The Fed’s economists, who had better be polymaths, must now plunge monetary policy and financial regulation into the political and philosophical challenges of pursuing social justice. First, however, they should read the Federal Reserve Bank of New York’s report “Monetary Policy and Racial Inequality.” If racial equity means less racial inequality in incomes and wealth, the Fed faces a conundrum: The monetary policy it thinks the nation needs now and for the foreseeable future (the Fed did not foresee 2008 in 2007, or the economy’s current strength four months ago) is harmful.
The Fed indicates that, until at least 2023, interest rates will remain near zero. (In Fed-speak, “accommodative monetary policy.”) The New York Fed’s report says: Very low interest rates increase employment of Black households more than of white households, although “the overall effects are small.” Low interest rates, however, exacerbate Black-white wealth differences.
Low rates stimulate the economy, drawing marginal workers into the labor market, and a tight labor market pushes up wages. But low rates also cause money to flow into assets such as stocks and houses in search of higher yields. But “the median black household has no stock holdings, nor owns a house,” so “accommodative” policy “bypasses the majority of black households.”

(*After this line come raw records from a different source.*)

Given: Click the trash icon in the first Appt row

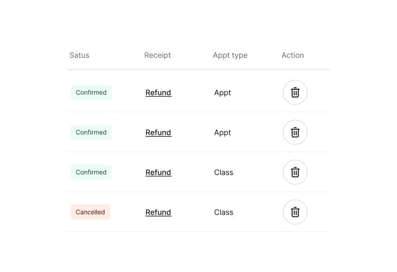Looking at the screenshot, I should click(295, 92).
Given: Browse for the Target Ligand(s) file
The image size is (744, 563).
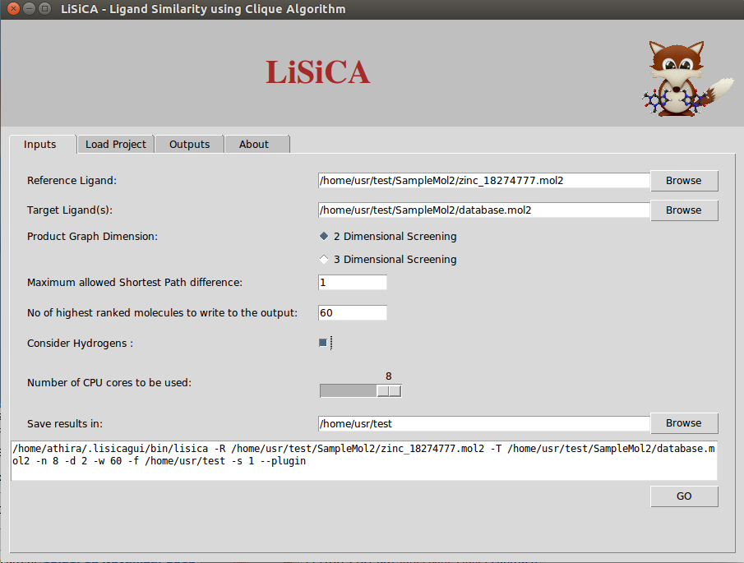Looking at the screenshot, I should pos(683,210).
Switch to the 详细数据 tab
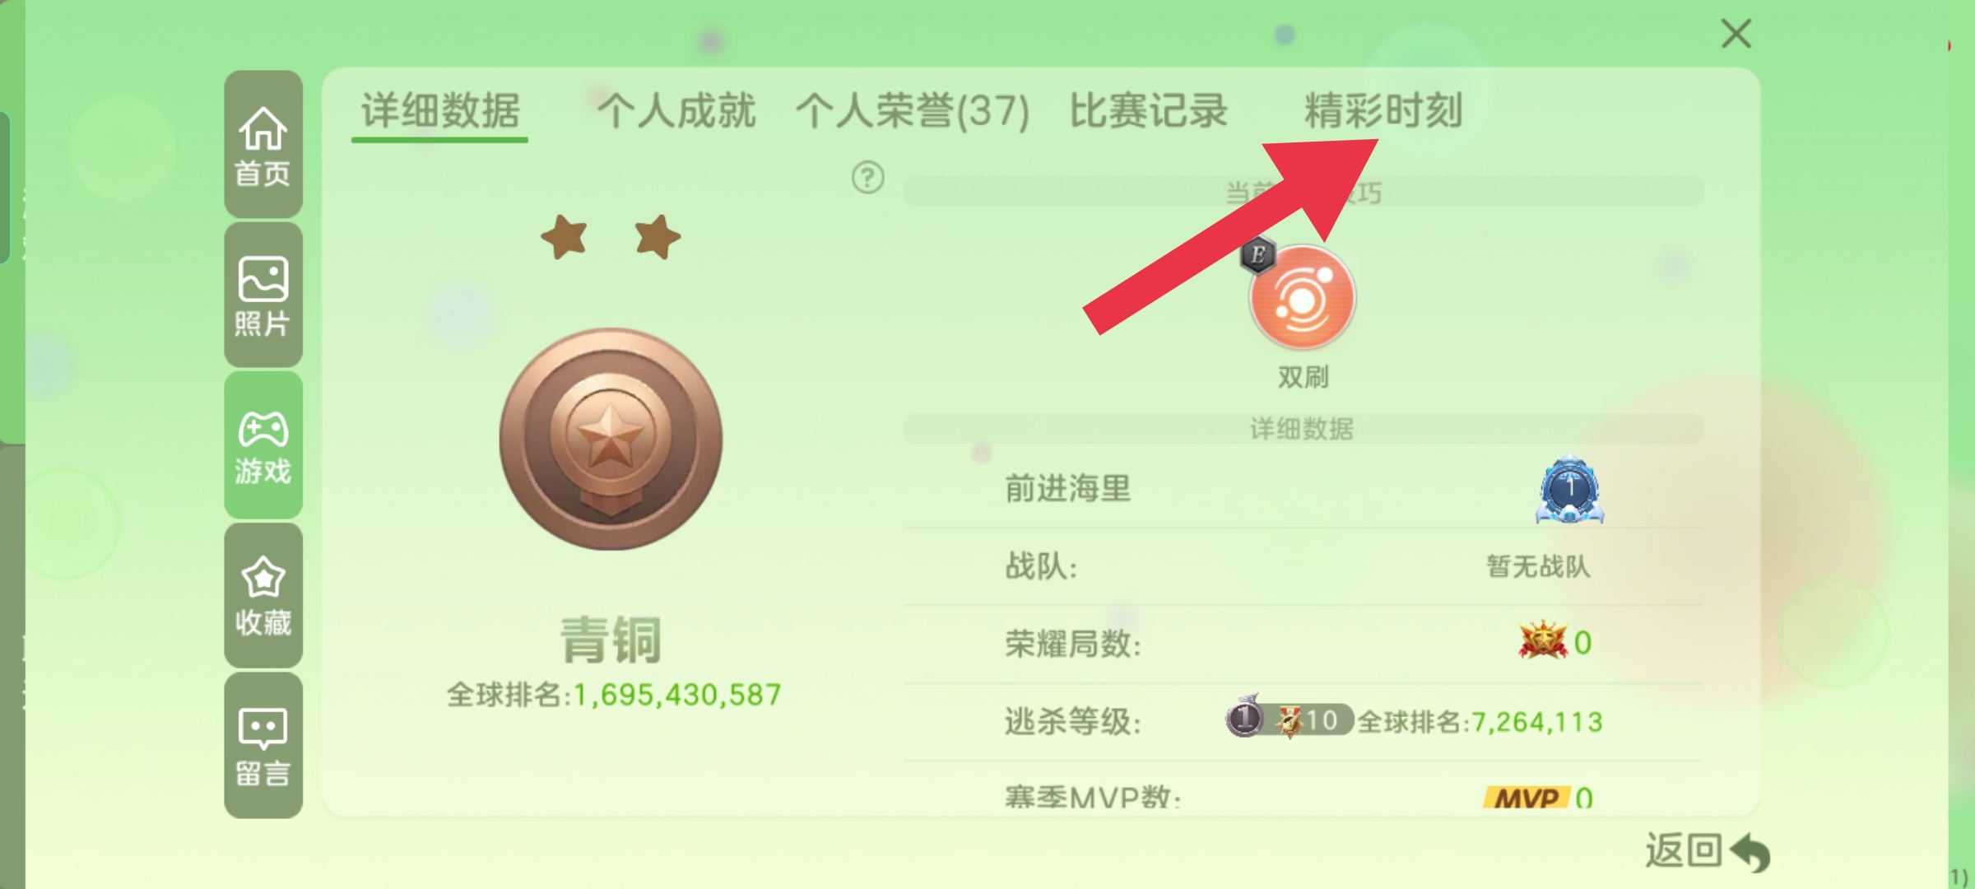 click(x=440, y=112)
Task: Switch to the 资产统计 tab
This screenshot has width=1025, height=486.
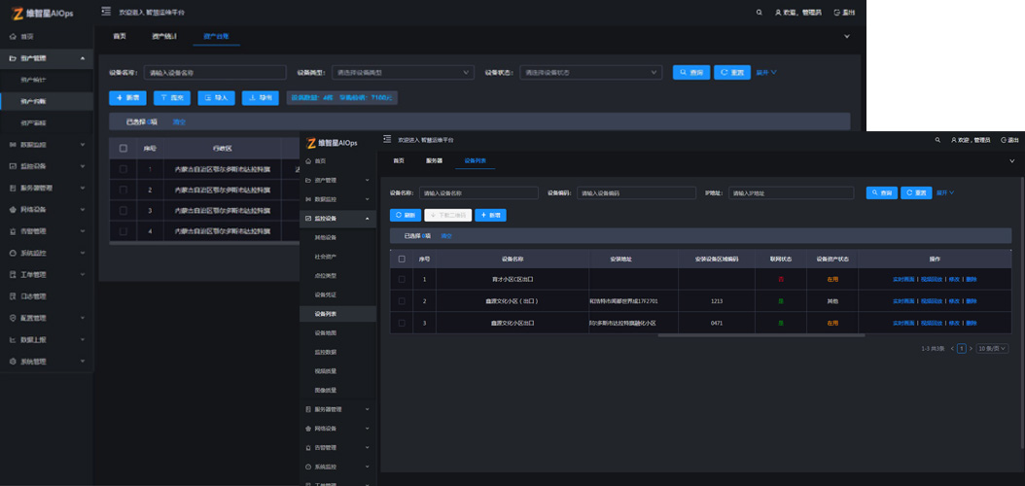Action: pos(164,36)
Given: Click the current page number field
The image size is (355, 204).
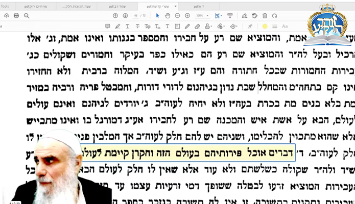Looking at the screenshot, I should (x=136, y=15).
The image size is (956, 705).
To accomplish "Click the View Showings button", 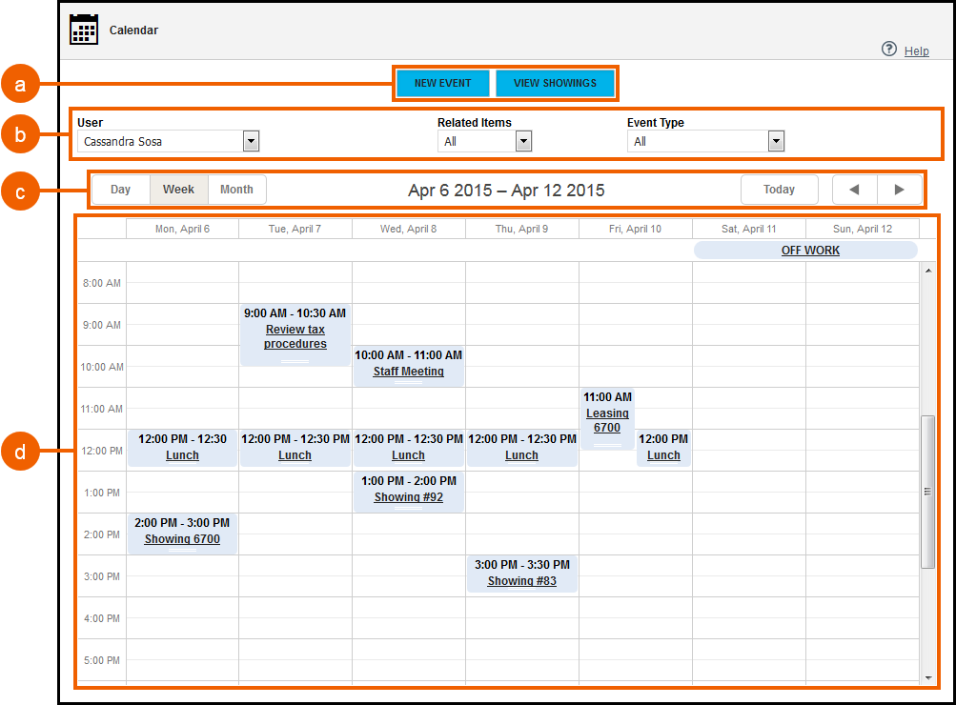I will (x=555, y=83).

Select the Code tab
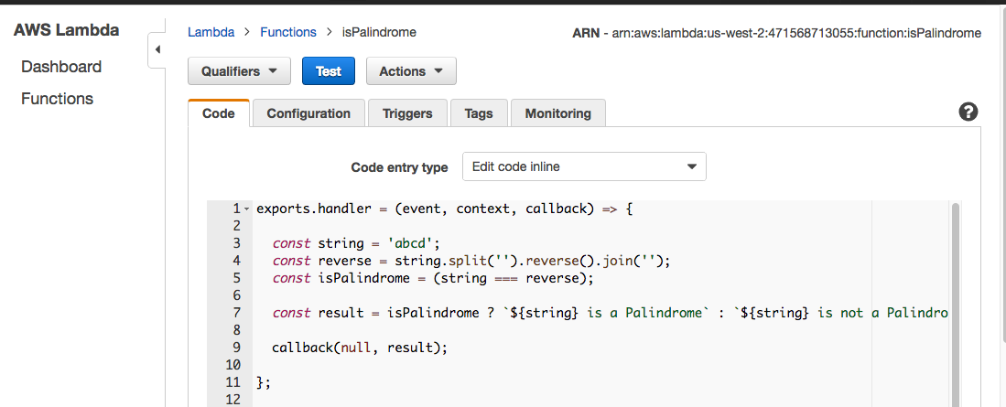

Over a five-year period, this policy causes the Black unemployment rate to fall by about 0.2 percentage points more than the white unemployment rate, but the policy increases stock prices by as much as 5% and house prices by 2%. And if it increases inflation, this disproportionately burdens low-income groups that devote larger portions of their incomes to consumption.
White households, with high wealth-to-income ratios, benefit from the asset price increases resulting from accommodative Fed policies. This is the distribution of the gains from accommodative monetary policy: “About 80 percent of all gains accrue to households in the top 5 percent of the wealth distribution and about 50 percent go to the top 1 percent. Notably, this distribution is substantially more unequal than the distribution of wealth itself.”
The New York Fed’s report says that although “the distributional effects of monetary policy” are “outside central banks’ formal mandates, central bankers are increasingly discussing distributional issues.” When they are not discussing, one hopes, what Nightingale knew.